Cabot Oil & Gas and Osaka Gas have announced a joint venture (JV) agreement in the Pearsall Shale. Cabot is selling a 35% interest in 50,000 acres prospective for shale across Atascosa, Frio, La Salle and Zavala counties. Osaka will pay $125 million at closing and will carry 85% of Cabot’s drilling cost until the remaining $125 million is paid. Cabot plans to run two rigs in the play through 2012, three in 2013, and four in 2014. At that rate, the drilling carry will be fulfilled by year-end 2013. Cabot keeps full rights to the Eagle Ford.

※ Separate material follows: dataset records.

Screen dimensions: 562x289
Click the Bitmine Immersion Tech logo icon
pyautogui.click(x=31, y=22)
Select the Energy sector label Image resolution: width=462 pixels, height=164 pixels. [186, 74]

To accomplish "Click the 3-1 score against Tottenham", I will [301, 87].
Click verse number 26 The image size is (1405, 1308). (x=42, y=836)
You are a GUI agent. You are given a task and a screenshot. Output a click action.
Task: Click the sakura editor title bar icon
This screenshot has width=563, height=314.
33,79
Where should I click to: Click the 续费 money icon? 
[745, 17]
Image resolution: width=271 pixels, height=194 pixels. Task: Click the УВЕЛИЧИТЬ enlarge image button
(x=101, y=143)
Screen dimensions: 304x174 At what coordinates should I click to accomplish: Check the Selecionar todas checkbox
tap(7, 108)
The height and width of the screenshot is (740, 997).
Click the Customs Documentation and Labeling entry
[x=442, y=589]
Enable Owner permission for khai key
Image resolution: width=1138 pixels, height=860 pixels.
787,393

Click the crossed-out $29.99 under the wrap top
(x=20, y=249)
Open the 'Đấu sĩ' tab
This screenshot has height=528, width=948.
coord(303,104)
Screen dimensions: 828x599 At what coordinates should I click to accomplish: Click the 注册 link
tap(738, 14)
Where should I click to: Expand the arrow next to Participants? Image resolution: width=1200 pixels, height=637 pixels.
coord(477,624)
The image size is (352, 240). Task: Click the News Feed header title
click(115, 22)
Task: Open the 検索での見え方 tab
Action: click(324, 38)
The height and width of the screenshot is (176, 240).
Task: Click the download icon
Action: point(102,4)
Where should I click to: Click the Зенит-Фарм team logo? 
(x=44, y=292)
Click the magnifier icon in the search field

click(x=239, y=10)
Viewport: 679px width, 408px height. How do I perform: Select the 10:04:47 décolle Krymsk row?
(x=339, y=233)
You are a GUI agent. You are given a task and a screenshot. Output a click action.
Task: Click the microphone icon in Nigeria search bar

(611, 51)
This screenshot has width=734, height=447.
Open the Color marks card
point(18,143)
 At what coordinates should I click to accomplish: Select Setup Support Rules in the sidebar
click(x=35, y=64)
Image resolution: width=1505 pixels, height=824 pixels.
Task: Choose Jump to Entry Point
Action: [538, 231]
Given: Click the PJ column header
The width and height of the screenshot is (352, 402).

The deal follows successful exploration wells proving the Pearsall Shale has better liquids yields east of the Maverick basin. The JV is beneficial for both parties. Cabot secures the capital needed to begin development sooner than would be possible on its own and Osaka gains natural gas assets in the U.S. Osaka has been in negotiations to take LNG from the U.S. Owning supply is a natural hedge.
Cabot’s CEO commented:
“We believe the Pearsall Shale could prove to be an additional liquids-rich catalyst in our portfolio and are pleased with the results we have seen to date–both internally and from neighboring peers. This transaction will provide the capital necessary to accelerate drilling of this formation, while still maintaining Cabot’s 100 percent interest in our Eagle Ford leasehold.”
Osaka Gas is a Japanese energy supplier with a focus on natural gas. Natural gas is more important than ever after Fukushima accident.